Implementation Plan:

# 1. Add schema conversion utility
def create_pydantic_model_from_schema(schema: dict) -> type[BaseModel]:
    """Convert JSON schema to Pydantic model dynamically"""
    # Implementation needed

# 2. Update create_controller function  
def create_controller(use_serp: bool = False, output_schema: dict | None = None):
    if output_schema:
        output_model = create_pydantic_model_from_schema(output_schema)
        controller = Controller(output_model=output_model)
    else:
        controller = Controller()
    
    if use_serp:
        add_serp_search_to_controller(controller)
    return controller

# 3. Update run_agent_with_browser
async def run_agent_with_browser(...):
    output_schema = getattr(task, 'output_schema', None)
    controller = create_controller(use_serp=use_serp, output_schema=output_schema)
    agent = Agent(task=task.confirmed_task, llm=llm, controller=controller, ...)

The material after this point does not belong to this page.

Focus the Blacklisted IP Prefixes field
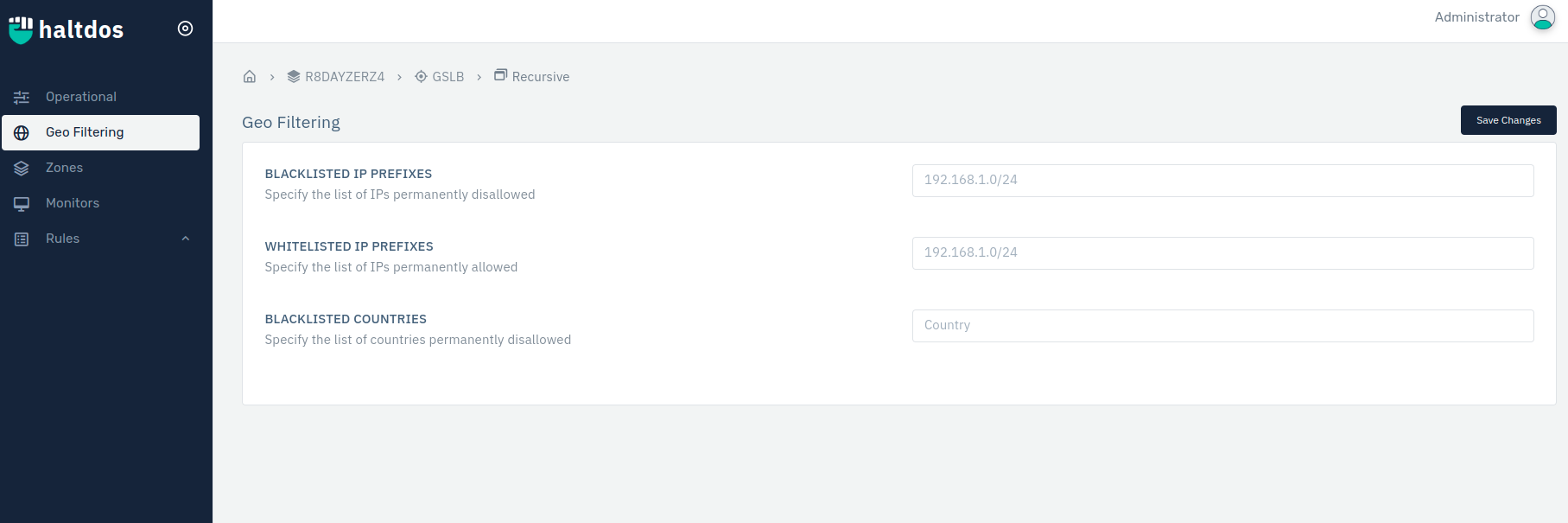Viewport: 1568px width, 523px height. [1222, 181]
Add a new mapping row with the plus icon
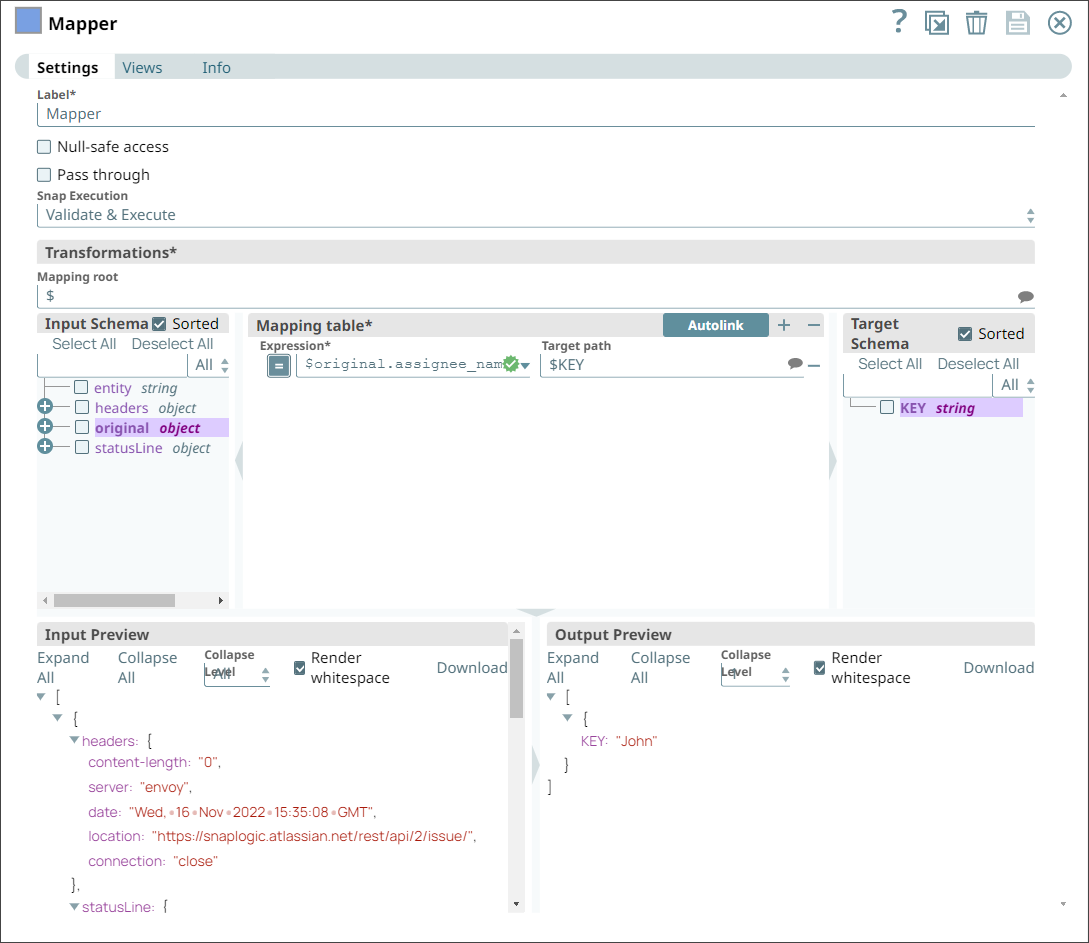1089x943 pixels. (784, 325)
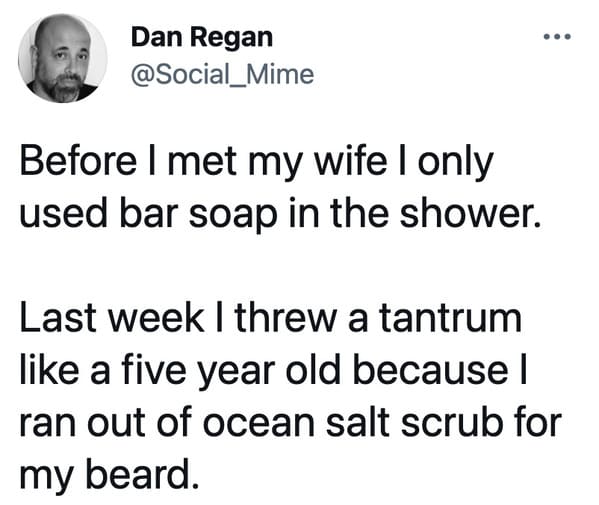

The main remaining work is implementing the JSON schema to Pydantic model conversion utility, which is the core technical challenge for this feature.

Conclusion

The structured output functionality should leverage the existing Controller output_model pattern rather than implementing custom schema handling in the Agent or Judge systems. This approach is cleaner, follows established patterns, and maintains proper separation of concerns. The main work required is converting JSON schemas to Pydantic models and updating the controller creation flow.